_Your objective_
Copy the records below verbatim, starting at the line that contains "663x478 pixels. Task: Select" and ending at the line that contains "(x=165, y=244)". Give only those lines, with both end lines included.

_Excerpted records_
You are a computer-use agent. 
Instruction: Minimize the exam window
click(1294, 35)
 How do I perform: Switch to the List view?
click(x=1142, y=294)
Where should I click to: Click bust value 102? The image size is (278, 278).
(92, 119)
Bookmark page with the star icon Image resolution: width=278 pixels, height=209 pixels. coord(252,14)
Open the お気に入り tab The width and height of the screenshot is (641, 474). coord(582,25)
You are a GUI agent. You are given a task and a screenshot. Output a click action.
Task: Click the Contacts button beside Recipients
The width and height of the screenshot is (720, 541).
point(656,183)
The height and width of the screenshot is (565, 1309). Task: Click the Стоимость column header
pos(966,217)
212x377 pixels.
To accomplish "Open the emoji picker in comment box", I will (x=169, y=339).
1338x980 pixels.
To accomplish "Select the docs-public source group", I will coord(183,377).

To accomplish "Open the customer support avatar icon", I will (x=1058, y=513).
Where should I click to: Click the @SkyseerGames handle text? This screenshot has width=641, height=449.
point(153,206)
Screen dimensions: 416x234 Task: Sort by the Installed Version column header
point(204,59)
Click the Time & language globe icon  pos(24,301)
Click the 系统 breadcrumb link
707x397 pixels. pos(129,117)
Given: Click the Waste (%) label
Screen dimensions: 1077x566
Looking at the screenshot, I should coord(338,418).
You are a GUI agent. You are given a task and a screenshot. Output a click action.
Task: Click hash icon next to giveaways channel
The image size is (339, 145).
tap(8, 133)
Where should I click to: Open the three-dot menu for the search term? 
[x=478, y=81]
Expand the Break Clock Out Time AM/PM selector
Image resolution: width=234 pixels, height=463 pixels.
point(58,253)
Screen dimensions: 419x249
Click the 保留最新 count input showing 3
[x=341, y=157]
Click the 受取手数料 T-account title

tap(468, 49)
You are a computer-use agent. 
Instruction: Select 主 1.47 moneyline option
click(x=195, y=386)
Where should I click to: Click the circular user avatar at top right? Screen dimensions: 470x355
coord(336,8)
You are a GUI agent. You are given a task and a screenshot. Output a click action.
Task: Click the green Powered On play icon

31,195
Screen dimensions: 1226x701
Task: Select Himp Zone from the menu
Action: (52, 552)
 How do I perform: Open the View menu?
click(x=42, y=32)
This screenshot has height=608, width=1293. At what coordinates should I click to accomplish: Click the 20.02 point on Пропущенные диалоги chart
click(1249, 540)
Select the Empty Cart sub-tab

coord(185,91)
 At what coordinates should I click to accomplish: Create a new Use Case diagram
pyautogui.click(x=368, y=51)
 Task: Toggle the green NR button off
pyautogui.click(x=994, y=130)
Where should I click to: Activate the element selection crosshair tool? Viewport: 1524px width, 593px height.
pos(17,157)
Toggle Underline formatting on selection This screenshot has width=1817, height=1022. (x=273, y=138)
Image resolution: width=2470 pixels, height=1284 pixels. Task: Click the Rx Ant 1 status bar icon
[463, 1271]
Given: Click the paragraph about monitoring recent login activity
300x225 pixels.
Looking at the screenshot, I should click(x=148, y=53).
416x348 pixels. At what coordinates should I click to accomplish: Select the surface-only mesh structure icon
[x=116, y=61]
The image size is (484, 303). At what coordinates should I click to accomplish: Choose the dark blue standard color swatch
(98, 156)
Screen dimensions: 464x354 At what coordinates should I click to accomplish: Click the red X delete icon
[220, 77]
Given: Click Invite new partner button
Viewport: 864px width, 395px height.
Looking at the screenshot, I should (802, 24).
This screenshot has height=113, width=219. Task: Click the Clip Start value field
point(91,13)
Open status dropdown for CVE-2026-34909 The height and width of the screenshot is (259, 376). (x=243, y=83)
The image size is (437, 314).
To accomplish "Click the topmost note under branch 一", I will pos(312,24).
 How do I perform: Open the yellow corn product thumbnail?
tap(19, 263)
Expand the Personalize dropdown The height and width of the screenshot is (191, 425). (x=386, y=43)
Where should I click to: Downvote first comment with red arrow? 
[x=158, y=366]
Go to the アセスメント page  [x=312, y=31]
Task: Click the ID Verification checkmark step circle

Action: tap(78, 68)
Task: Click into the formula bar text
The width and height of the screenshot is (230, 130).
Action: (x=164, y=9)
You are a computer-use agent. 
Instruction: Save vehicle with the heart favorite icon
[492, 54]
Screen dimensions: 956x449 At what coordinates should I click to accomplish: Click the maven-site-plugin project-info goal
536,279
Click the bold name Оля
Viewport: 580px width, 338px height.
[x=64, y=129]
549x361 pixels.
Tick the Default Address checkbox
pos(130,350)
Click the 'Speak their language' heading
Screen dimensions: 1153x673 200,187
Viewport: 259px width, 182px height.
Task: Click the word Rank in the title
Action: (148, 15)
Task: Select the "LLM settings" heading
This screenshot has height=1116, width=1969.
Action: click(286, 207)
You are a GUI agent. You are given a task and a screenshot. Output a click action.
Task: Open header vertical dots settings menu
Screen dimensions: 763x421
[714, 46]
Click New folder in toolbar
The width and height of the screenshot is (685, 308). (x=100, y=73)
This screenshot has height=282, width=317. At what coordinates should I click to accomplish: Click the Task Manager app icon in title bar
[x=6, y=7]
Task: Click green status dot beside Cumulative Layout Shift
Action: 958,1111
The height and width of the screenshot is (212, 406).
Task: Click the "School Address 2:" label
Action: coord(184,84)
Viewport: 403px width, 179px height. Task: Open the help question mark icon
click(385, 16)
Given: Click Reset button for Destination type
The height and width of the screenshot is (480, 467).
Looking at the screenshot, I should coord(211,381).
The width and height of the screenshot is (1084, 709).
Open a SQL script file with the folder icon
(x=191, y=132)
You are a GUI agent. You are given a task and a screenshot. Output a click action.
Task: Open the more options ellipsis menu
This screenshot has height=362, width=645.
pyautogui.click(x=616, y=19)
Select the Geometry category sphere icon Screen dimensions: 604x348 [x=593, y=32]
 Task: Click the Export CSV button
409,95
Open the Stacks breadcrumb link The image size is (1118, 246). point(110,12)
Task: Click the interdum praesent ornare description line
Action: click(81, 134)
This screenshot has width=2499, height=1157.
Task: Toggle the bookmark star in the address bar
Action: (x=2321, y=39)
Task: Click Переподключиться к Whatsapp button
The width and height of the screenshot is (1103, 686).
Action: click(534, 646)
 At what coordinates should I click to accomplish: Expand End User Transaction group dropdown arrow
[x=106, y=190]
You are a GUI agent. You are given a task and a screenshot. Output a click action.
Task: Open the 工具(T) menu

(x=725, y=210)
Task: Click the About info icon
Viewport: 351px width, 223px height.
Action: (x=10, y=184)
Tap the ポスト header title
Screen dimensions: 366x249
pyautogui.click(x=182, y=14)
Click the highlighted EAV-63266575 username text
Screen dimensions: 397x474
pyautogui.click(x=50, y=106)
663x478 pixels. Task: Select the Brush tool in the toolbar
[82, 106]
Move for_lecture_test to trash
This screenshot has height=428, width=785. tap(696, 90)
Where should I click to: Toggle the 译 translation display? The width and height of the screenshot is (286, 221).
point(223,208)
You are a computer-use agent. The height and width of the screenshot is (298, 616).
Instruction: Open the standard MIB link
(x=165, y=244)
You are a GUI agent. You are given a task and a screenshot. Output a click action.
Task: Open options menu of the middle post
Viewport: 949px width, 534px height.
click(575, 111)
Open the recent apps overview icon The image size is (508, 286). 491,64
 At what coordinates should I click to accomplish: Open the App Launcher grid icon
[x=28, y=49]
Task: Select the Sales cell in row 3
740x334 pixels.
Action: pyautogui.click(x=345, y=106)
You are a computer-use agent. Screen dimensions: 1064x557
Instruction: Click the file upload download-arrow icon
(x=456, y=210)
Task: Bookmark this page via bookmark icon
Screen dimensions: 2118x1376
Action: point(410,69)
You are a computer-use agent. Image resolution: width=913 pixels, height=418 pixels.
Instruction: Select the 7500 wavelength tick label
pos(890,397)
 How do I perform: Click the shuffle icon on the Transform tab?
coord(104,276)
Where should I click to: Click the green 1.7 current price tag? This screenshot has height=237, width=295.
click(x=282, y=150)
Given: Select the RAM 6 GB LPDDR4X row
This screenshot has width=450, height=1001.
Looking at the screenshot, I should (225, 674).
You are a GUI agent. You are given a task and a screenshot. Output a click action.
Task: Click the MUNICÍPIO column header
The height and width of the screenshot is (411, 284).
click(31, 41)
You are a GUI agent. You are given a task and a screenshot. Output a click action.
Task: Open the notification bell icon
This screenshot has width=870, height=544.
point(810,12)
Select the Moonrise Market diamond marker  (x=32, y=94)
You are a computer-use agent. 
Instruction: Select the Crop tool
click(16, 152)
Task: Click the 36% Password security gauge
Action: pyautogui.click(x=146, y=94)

_Exercise response_
663x478 pixels. Task: Select the Brush tool in the toolbar
[82, 106]
Move for_lecture_test to trash
This screenshot has height=428, width=785. tap(696, 90)
Where should I click to: Toggle the 译 translation display? The width and height of the screenshot is (286, 221).
point(223,208)
You are a computer-use agent. The height and width of the screenshot is (298, 616).
Instruction: Open the standard MIB link
(x=165, y=244)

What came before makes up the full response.